_Reading passage_
0

Right now I have a list of for example

data = ['dog','cat','a','aa','aac','bbb','bcca','ffffff']  

I want to remove the words with the repeated letters, in which I want to remove the words

'aa','aac','bbb','bcca','ffffff'

Maybe import re?

tooooony
  • 21
  • 4
  • Sorry, made an edit. Not from the first character, but anywhere exists repeated letters – tooooony Nov 16 '17 at 13:03
  • Please do **not** change your question after you have received valid answers when the change invalidates those answers! – PM 2Ring Nov 16 '17 at 13:07
  • 1
    You might want to put the "consecutively repeated" from your title in your question, and add a word like "abab" to make it clear (assuming I'm right) that you want it to remain. – DSM Nov 16 '17 at 13:09
  • 1
    Don't edit a question mid-way again. If you continue to do so, your posts will be closed. Changing your question after others have taken the time to solve your original query is very disrespectful to their time. – cs95 Nov 16 '17 at 13:32

5 Answers5

1

The original version of this question wanted to drop words that consist entirely of repetitions of a single character. An efficient way to do this is to use sets. We convert each word to a set, and if it consists of only a single character the length of that set will be 1. If that's the case, we can drop that word, unless the original word consisted of a single character.

data = ['dog','cat','a','aa','aac','bbb','bcca','ffffff'] 
newdata = [s for s in data if len(s) == 1 or len(set(s)) != 1]
print(newdata)

output

['dog', 'cat', 'a', 'aac', 'bcca']

Here's code for the new version of your question, where you want to drop words that contain any repeated characters. This one's simpler, because we don't need to make a special test for one-character words..

data = ['dog','cat','a','aa','aac','bbb','bcca','ffffff'] 
newdata = [s for s in data if len(set(s)) == len(s)]
print(newdata)

output

['dog', 'cat', 'a']

If the repetitions have to be consecutive, we can handle that using groupby.

from itertools import groupby

data = ['dog','cat','a','aa','aac','bbb','bcca','ffffff', 'abab', 'wow'] 
newdata = [s for s in data if max(len(list(g)) for _, g in groupby(s)) == 1]
print(newdata)

_Requirement_
From the thread on repeated letters, pull out everything from "The original version" down to "consisted of a single character.", word for word. Work only from the thread on repeated letters.

_Collected data_
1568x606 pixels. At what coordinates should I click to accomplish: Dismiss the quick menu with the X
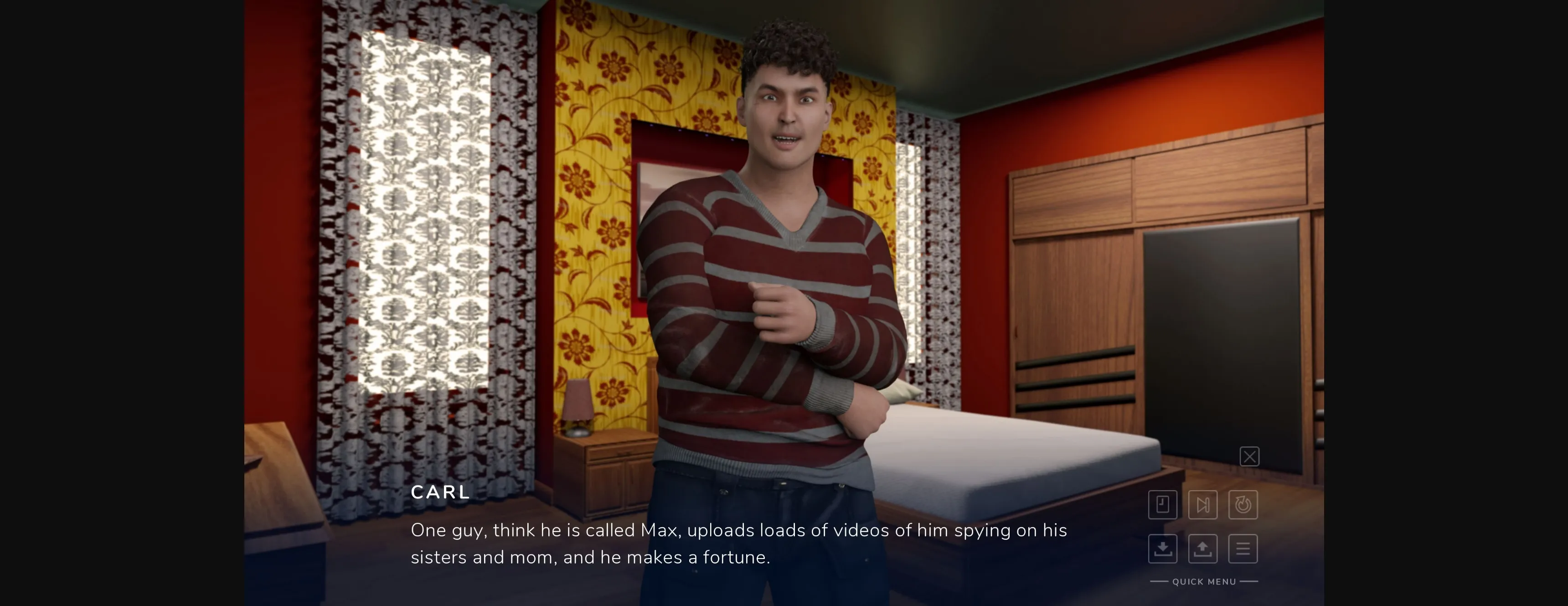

_Exercise result_
The original version of this question wanted to drop words that consist entirely of repetitions of a single character. An efficient way to do this is to use sets. We convert each word to a set, and if it consists of only a single character the length of that set will be 1. If that's the case, we can drop that word, unless the original word consisted of a single character.